Sunday, December 1, 2013

Continuum

Back in my office (Starbucks) in Gloucester, Virginia.
Yesterday we held services for my Dad, who passed away the Tuesday before Thanksgiving.  My brain won't do the math to give the date.
It was 6:30 p.m. on the dot when his spirit left.  I had been staying in the Hospice with him since the Saturday before.  Sitting there at the foot of his bed watching him breath for three and a half days.  He was in a great deal of pain from a bad fall that put him there.  At ninety-five, a person really can't fall.  Especially if they are over six foot tall.
When you have lived close to a century, floors are especially hard.
He did everything.  Raised as a child during the Great Depression on a dirt poor hard scrabble dirt farm in the high desert of Utah.  A place where nothing grows unless you damn near pull it out of the ground.  He also served with high valor during a World War.  Married and remained married to the same woman for nearly seventy years.  Is survived by three children, ten grandchildren and ten great-grandchildren.
When my oldest son had Dad's first great-grandchild, he said, "It's not so much I think about being a great-grandfather, but being the father of a grandfather really does stick in my mind."

And his passing was peaceful.

When I first received word that he had fallen and due to his age and state of health, he was not expected to be able to pull out of it, I was truly crushed.  Hours of intense weeping in the company of my wife, who also loved him dearly.  Everything, reality seemed to stop - on hold until I got my plane tickets and got to his bedside.
One of my niece's sons picked me up at the airport and took me directly to Dad's hospice room.  As soon as I walked into his room, he knew I was there.  Some may find it odd, but as soon as I saw him, was in his presence, much of my intense grief left me.  Something about the thought of him passing without my being there, was worse than actually being there.

He seemed to have an aura of serenity and gratitude that I had come.

For the first two days he was quite aware.  He spoke with many of his grandchildren on the phone and my brother in Australia.  He was always such a tough dude, for a while we all thought he might pull out of it.  After all he had twice before.

Every year after ... oh ... say eighty (or so) seems to be like five or six when a person is younger though.  The difference between ninety-four and ninety-five, I think, is more like ten years than one year.  Jeez, he had had cancer and recovered so many times, I don't even remember how many.  For the last twenty years he was always being treated for cancer of one sort or another.

I am not a religious person.  None of the major faiths ever actually made sense to me.  I did try, really tried.  The whole logic was missing something.  Still is.  That is another topic.  And yet there is something that says to me this physical life is just not all that there is.  It keeps coming back to me, if matter cannot be created nor destroyed, how can a human awareness, a mind, just be created or destroyed.

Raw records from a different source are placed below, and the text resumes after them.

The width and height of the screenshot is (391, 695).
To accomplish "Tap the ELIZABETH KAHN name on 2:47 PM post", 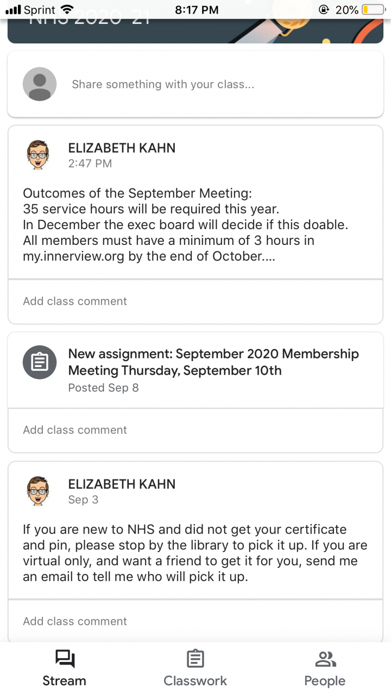I will (122, 148).
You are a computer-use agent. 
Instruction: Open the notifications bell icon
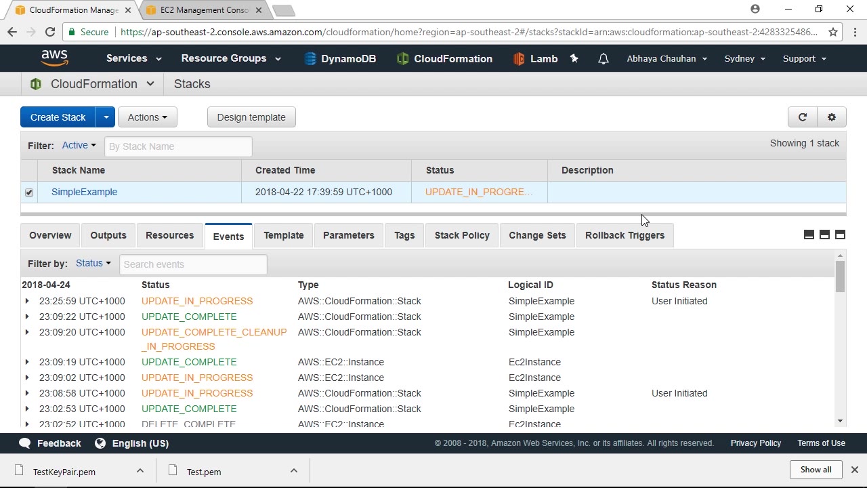coord(603,59)
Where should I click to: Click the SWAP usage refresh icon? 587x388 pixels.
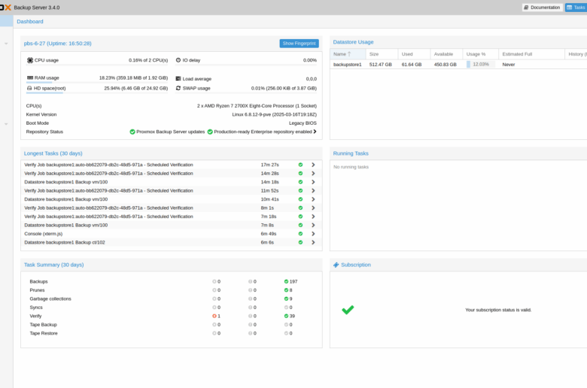pyautogui.click(x=178, y=88)
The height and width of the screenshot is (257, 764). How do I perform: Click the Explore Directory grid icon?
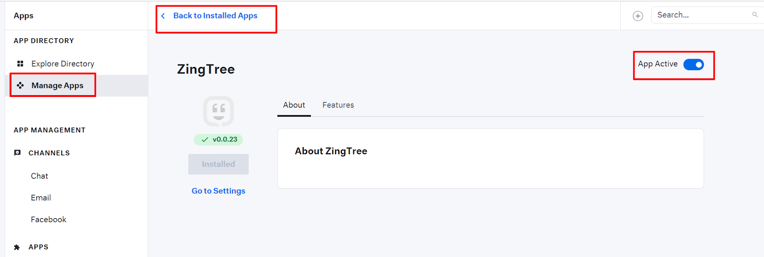(x=20, y=64)
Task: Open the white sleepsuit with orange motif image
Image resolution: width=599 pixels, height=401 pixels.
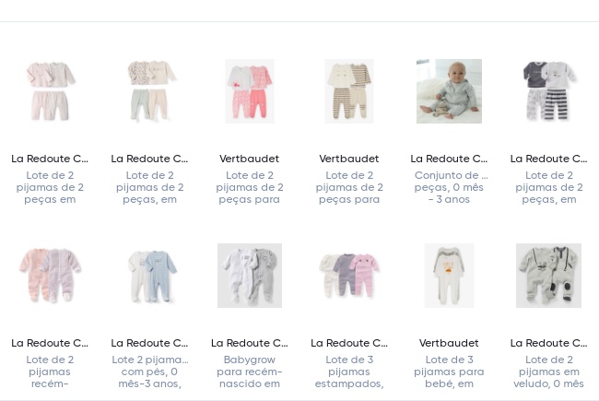Action: 449,276
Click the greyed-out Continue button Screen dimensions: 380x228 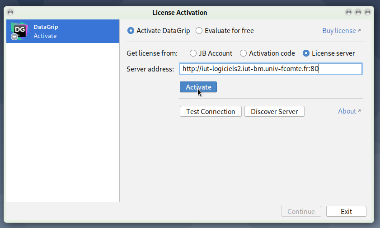301,211

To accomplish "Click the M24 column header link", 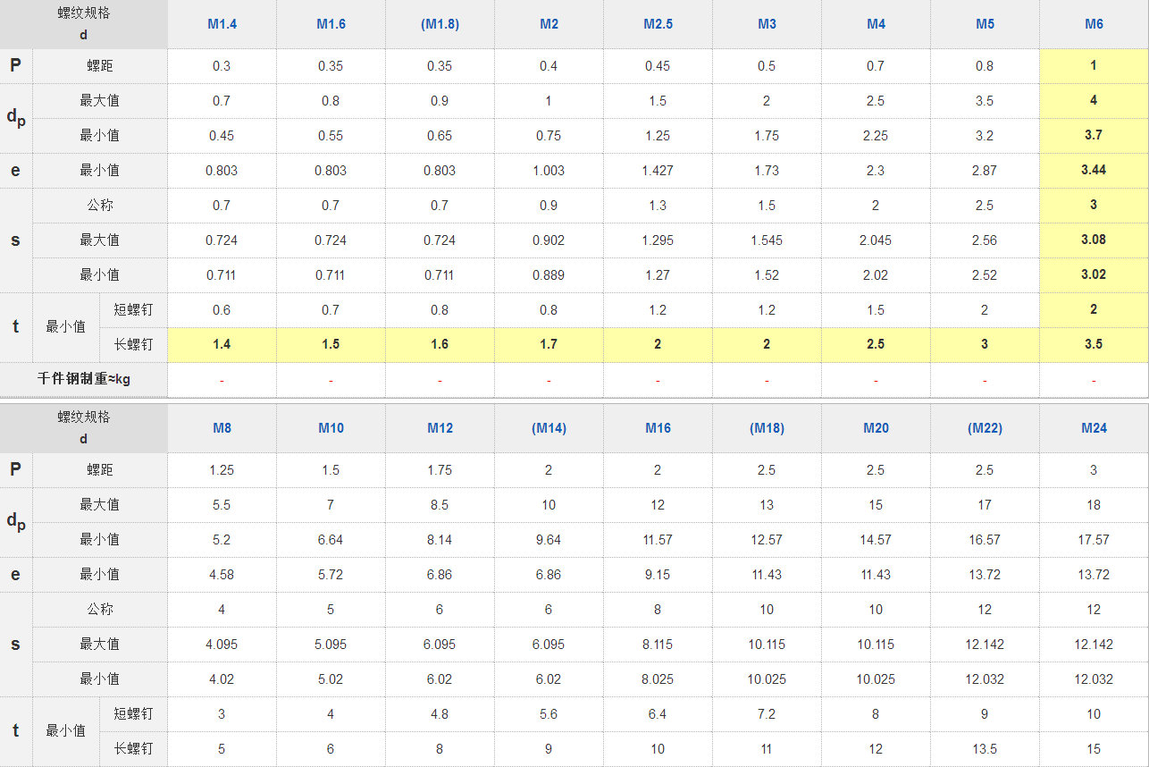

So whether his sentient being was with us just after his last breath or not may be suspect to some, but I felt he was there.  Still do.  I feel my mother presence in the same way, though it's been some three years since she died.  I cannot balance (?) the concept of life in the physical body as being one thing.  It has nothing to do with there being a God, or prophets, or scriptures, or morality being based on some arbitrary set of rules written by men and women.

Odd?  It seems scientific to me that awareness is universal and timeless - infinite in all directions.  That every once in a while all the elements required to bring a physical life, as we think of say - human - just co-aless and congeal.  The elements themselves that make up a new body generate enough energy - and it all must be exact and precise - to produce awareness within the life form.

How is this any different from two highly flammable gases combining under similarly required precision to produce a compound all earthly life forms require to maintain those lives?  And some compounds, like water, seem (according to most scientific data we posses) remains as water throughout the infinite universe.  It can be boiled, frozen, fractured in all kinds of ways and poof it reforms as water.

It might be highly polluted, but we have exactly the same amount of water on this planet as we did when the surface, the mantel, solidified.  Exactly, down to the molecule.

So is my father, is the loved ones, of any person or persons gone because their bodies are nonfunctional as far as we can determine?  I don't think so.